Josh Marshall wrote a fascinating post discussing Thomas Jefferson's reflections on the possibility of the chief executive needing to bypass federal law for the sake of expediency or of protecting the Republic. Jefferson's idea is that, for sure, it may happen in some cases, but in such an event the President must then go before Congress/the people/the Supreme Court/whoever and admit that he broke the law, explain the necessity of his actions, and place himself at the mercy of the rest of the country to decide his fate.
Josh has some good commentary on this, and my perspective is similar, though perhaps not identical, to his. Jefferson's idea of what a president should do in such cases preserves the rule of law. The president is never above the law, but there are times when he must break it and then ask others with a greater share of sovereignty than himself to change the law to make an exception for him. Thus the rule of law remains inviolate.

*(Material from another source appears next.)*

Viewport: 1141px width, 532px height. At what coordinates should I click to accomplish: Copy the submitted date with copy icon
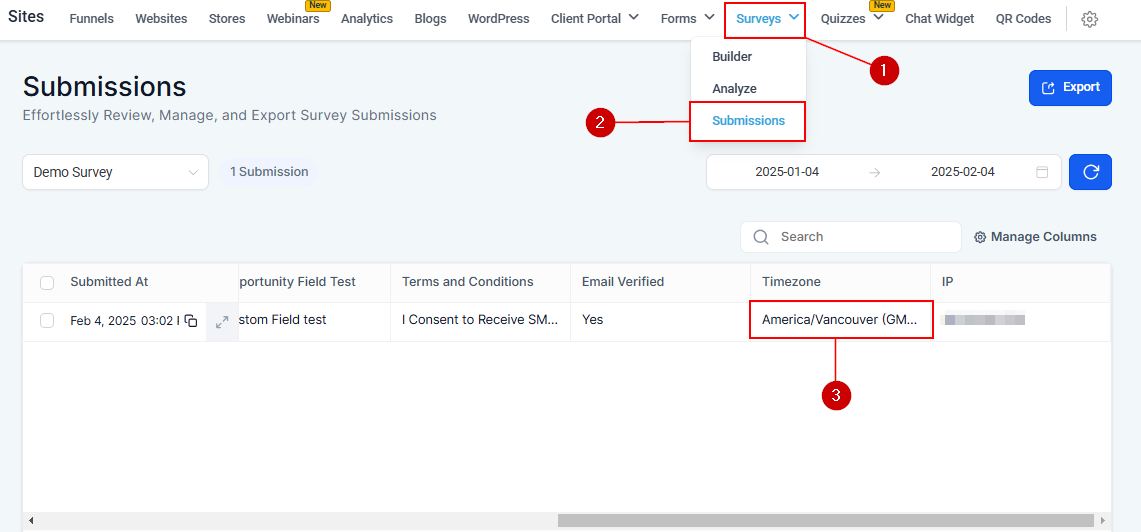[191, 321]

This is substantially different from what W is doing. He is saying that, by virtue of being a wartime president during the War on Terrorism, he has the authority to set aside the law, answering to no one for his choices: not the Judiciary, not Congress, not even the Constitution itself.

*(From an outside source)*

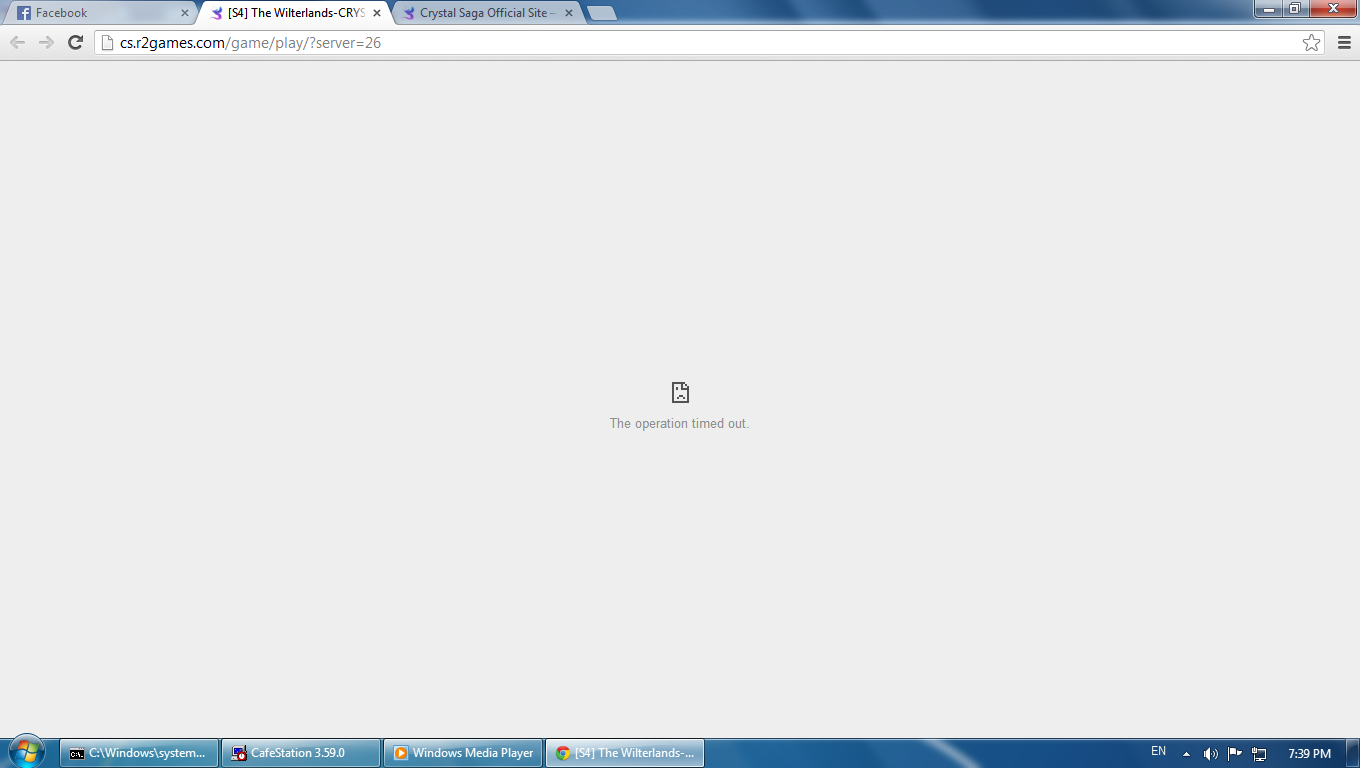Open the Windows Start orb
Viewport: 1360px width, 768px height.
tap(26, 752)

Yet the point of the rule of law is that it cannot be bypassed or partially recognized. You either have it or you don't. W is by no means the first president to set aside the rule of law; many of even our greatest presidents have done so in wartime. All of those other cases, however, differ not only from Jefferson, but from W. Jefferson believed that the law was always supreme, even during wartime, while W is trying to lay the groundwork for an executive that is more or less permanently above the law.
Does that sound harsh or dramatic? Think about the War on Terrorism for a second. When does it end? When the practice of terrorism is wiped off the face of the earth, or perhaps when no fringe militant group has a beef with the U.S.? Such objectives are impossible, and therefore the "war" to achieve such objectives could last, in theory, forever. Thus every president from now on could be considered a "wartime" president, possessing the power to bypass standing law at his prerogative.